I hope so. There’s been a real increase in the number of people who want to become psychiatrists and clinical psychologists. And I have a sense that, especially among young people, it’s expected to talk openly about things that people used to be ashamed of. Celebrities and athletes have been coming forward, like Lady Gaga, Bruce Springsteen, Jane Fonda, and Metta Sandiford-Artest.
But my real heroes are the people like my students who, on the first day of class, tell everyone, “I have Tourette syndrome, so please don’t be too upset when I say something that is inappropriate. I’m trying to control it, but sometimes I’ll say a swear word.” Or the student who says, “Getting diagnosed with ADHD was one of the best days of my Freshman year. For the first time, somebody saw that I wasn’t lazy or stupid. I just needed support.”

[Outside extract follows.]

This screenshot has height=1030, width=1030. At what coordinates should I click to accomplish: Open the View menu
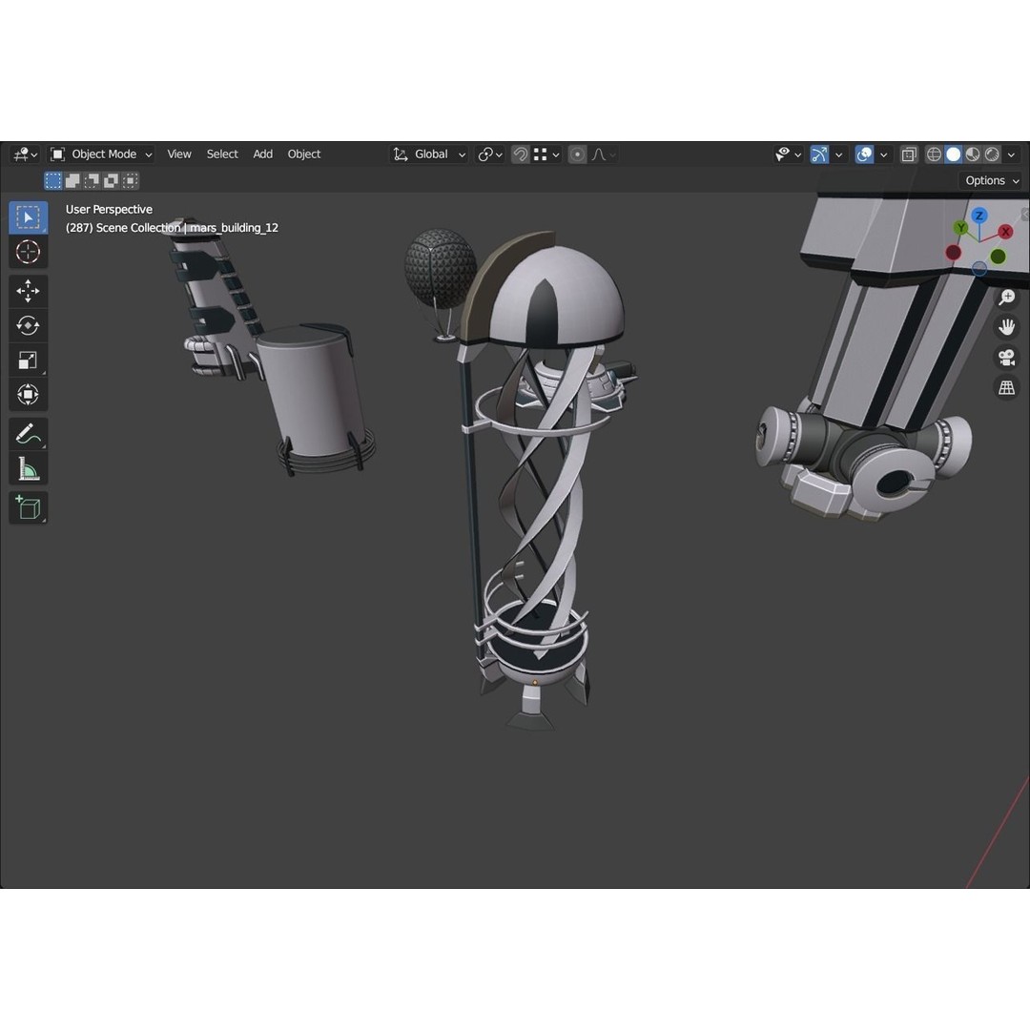point(179,155)
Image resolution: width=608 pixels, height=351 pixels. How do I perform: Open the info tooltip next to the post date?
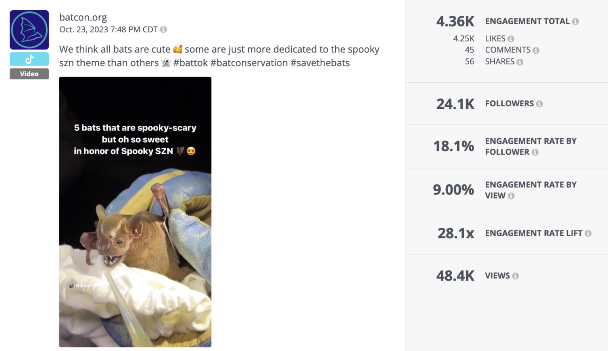[164, 29]

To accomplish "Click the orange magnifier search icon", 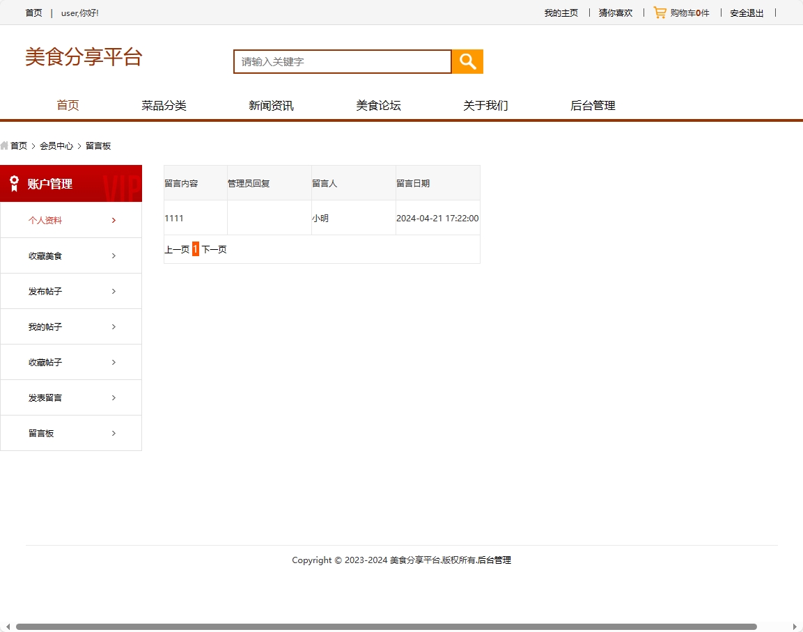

I’m not as optimistic about the most serious conditions. Things like schizophrenia and substance abuse threaten the ideals of capitalist society, that we should always be in control and masters of ourselves.
What led to this transition point?
So many things have changed the way we view human suffering and disability in general. You can take a particular case, like autism, and see how much our changing views of autism have come about because of our changing economies. The people who used to be denigrated for being "computer nerds" are now our heroes.
We’re also appreciating remote work. We’re starting to value stay-at-home parents more, and stay-at-home dads, which used to be considered weird. Why is that important? Being able to value a stay-at-home dad is to say that you are not necessarily disabled if you are not engaged in wage labor. You’re not a bad person if you’re not the sole breadwinner. The person with the disability who lives with their family, who doesn’t move out at the arbitrary age of 18, isn’t seen as violating some set of social rules. The disability rights movement, which includes the rights of people to have new identities, is also expanding the view that we all exist on a spectrum and that we can change over time. Being human means having some fluidity and change. Our views of mental illness are following that as well. It’s this openness and fluidity that I see as the tide that’s raising all boats.
Which is not to say that people aren’t suffering or discriminated against due to societal beliefs. But we’re more aware that that’s a form of suffering that we can eventually have control over. Because culture created it. If culture created it, we can change it.
How can people continue striving to eliminate stigma?
One of the things that bothers me is how much effort has been put toward eradicating stigma through education and awareness, like public service announcements and commercials. There’s nothing wrong with that, but Patrick Corrigan at the University of Illinois wrote a book called The Stigma Effect, in which he’s pretty clear that those things don’t work very well.
So, what does work? When we have interactions. We can get all the education we want, but if we don’t have proximity and interaction with networks and family who have mental illness and talk about them, we’re not going to get where we want to go.
One substitute for proximity is cinematic and television depictions. When I started working on autism in South Korea in the early 2000s, nobody would talk about mental illnesses. On autism, they would say, “Oh we don’t have that here,” or “We do, but it’s very rare.” If I heard somebody had a friend or colleague with autism, they would say, “They have autism, but you can’t talk to them because I never mentioned that I know.” It was so secretive. Today we’re seeing change in South Korea led in part by cinematic and television depictions. The Good Doctor, for example, was invented in Korea. It showed autism in a way that it had never been depicted before.